Foi na livraria da D. Lina, à entrada do ISPA (aquele ISPA dos anos 90) que comprei o meu primeiro livro de Winnicott: “O Brincar e a Realidade”. Daí para a frente, Winnicott acompanhou-me sempre, fui comprando os seus livros e, naquela altura, servia-me de colo entre as leituras de tantos outros autores da psicanálise que fui lendo ao longo do curso.
Digamos que entrei na obra de Winnicott como um bebé que vem ao mundo: de forma subjectiva. Lê-lo era um descanso. Ele facilitava-me a entrada no mundo da psicanálise. De forma simples, real e autêntica, Winnicott acolhia-me num ambiente seguro e confiável, onde o mundo da sua psicanálise me era apresentado (em pequenas doses) ao mesmo tempo que eu o estava a descobrir e a criar! Era como se já conhecesse, dentro de mim, aquilo que ele escrevia. Sem o uso da mente, podia conhecê-lo e integrá-lo, revivendo memórias implícitas, sentindo coerência na descoberta e identificando-me com aquele saber.
Pelos finais dos anos 90, quando iniciei a minha prática clínica, de mãos dadas com a Rosário e, nos 15 anos seguintes, com a Supervisão de Coimbra de Matos e nalgumas conversas com o Zé Carlos, julgo que entrei numa fase transicional da minha relação com Winnicott. Levava-o comigo para todo o lado e brincava com as suas ideias e conceitos, que me guiavam e apoiavam na prática clínica. Parecia que Winnicott era tudo e chegava a tudo! Com ele, eu podia compreender as coisas mais complexas, experimentar a realidade e levar a criatividade e a intuição para a minha realidade clínica quotidiana. Coimbra de Matos gostava que eu lho levasse e juntos conversámos muito sobre os ensinamentos de Winnicott: sobre a importância do brincar sem interpretar, sobre as condições de possibilidade que o ambiente terapêutico oferece, sobre algum manejo clínico menos ortodoxo e divertíamo-nos imenso!
No fim da primeira década de 2000, num Congresso de Fenomenologia em Lisboa, Irene Borges Duarte conhece o trabalho de Zeljko Loparic e Elsa Oliveira Dias sobre o pensamento de Winnicott e estabelece a ponte com a Rosário Belo e com a AP. Dessa ponte resulta o 1º Encontro Luso-Brasileiro sobre o Pensamento de Winnicott, em Lisboa, em Fevereiro de 2013. Daí em diante, a colaboração deste grupo brasileiro com a AP, através da Rosário, intensificou-se e desenvolveu-se, levando à criação de um Grupo de Estudos Winnicott Portugal.

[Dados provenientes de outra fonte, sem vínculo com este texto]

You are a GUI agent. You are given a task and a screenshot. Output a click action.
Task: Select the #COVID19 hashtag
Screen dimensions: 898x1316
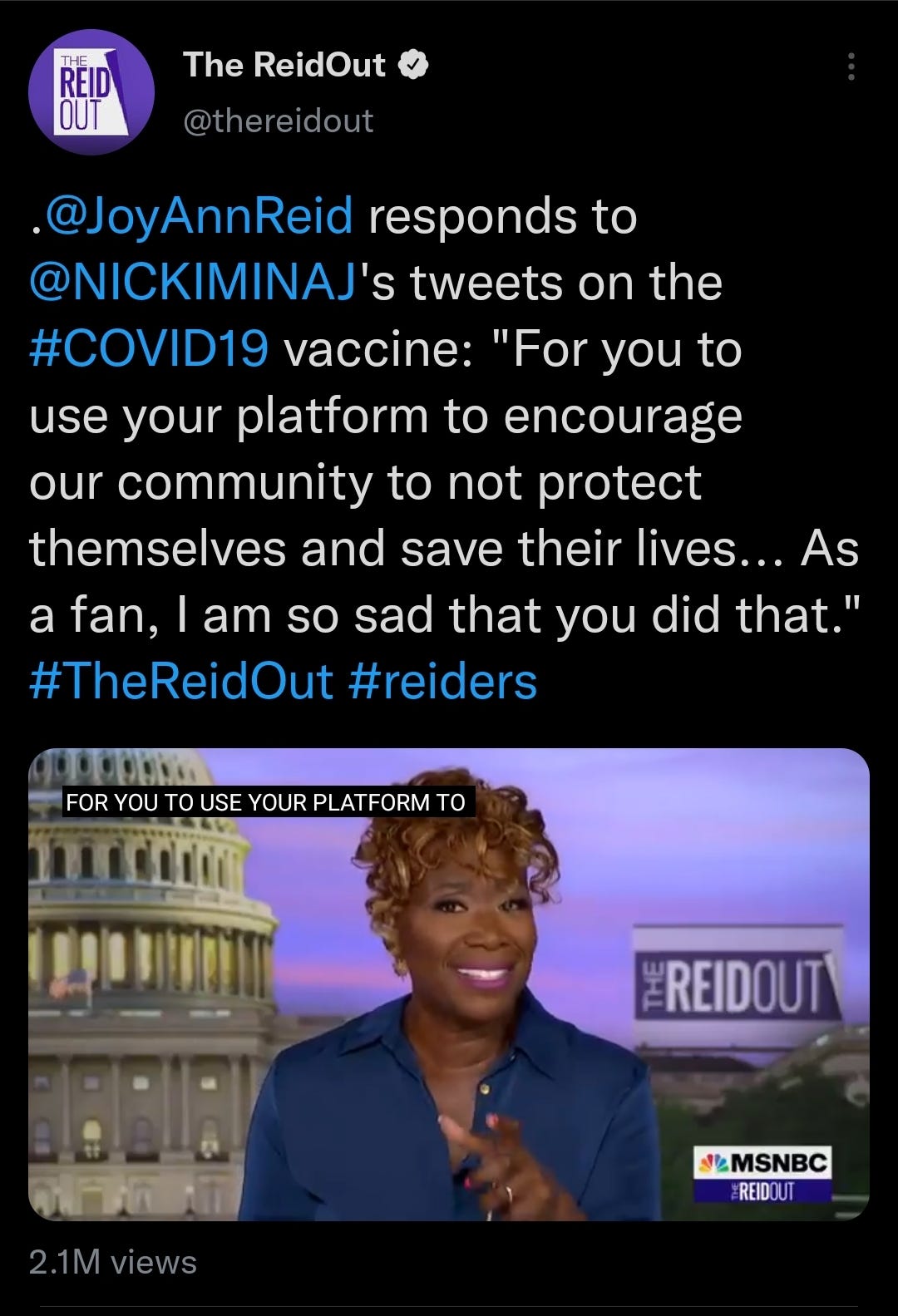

Foi então que, convidada e impulsionada pela Rosário a fazer parte do Grupo de Estudos, mergulhei numa leitura mais séria e profunda da obra do autor, guiada pelo extraordinário trabalho de Elsa Oliveira Dias “A Teoria do Amadurecimento” e pelos escritos fenomenais de Zeljko Loparic. O livro da Elsa Oliveira Dias ficou destruído pelas minhas leituras, sublinhados, anotações, dúvidas e releituras… Eu começava a perceber o pensamento de Winnicott de forma mais objectiva! Podia atrever-me e deliciar-me a fazer uso disso. Aconteceu então um “EU SOU” de Winnicott em mim e de mim na relação com a obra de Winnicott!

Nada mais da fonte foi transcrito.